Can you gather every line of the entries below that contains the word "should"?

------ DATA SHOWN ------

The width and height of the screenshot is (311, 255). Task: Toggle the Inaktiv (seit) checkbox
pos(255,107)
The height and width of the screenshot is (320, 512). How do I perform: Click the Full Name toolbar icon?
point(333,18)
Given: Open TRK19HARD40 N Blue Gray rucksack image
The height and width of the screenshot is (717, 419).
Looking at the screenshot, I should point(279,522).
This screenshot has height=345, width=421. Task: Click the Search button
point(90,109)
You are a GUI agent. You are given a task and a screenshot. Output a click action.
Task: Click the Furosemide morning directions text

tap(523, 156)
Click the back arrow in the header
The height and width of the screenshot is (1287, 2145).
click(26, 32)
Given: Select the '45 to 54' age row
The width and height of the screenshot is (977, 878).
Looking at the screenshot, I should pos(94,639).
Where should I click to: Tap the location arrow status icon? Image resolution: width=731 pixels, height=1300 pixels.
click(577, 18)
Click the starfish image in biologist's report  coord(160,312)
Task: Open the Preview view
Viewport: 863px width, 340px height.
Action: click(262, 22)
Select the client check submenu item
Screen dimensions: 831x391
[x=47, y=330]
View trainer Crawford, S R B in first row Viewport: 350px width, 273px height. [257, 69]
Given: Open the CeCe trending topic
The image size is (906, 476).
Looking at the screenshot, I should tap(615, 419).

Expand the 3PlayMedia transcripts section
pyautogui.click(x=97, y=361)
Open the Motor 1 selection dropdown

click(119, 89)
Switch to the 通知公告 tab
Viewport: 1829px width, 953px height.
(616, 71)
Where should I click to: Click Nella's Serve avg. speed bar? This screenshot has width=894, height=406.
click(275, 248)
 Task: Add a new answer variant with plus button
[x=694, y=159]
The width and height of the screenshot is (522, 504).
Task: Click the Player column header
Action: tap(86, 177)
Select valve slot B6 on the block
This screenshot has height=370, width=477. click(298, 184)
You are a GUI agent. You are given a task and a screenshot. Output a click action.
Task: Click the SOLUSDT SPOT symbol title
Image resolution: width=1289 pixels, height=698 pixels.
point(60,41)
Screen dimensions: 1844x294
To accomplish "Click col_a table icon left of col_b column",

------

*TASK RESPONSE*.
Looking at the screenshot, I should point(279,522).
Looking at the screenshot, I should pos(94,639).
Where should I click to: Tap the location arrow status icon? Image resolution: width=731 pixels, height=1300 pixels.
Looking at the screenshot, I should tap(615, 419).
Where should I click to: Click Nella's Serve avg. speed bar? This screenshot has width=894, height=406.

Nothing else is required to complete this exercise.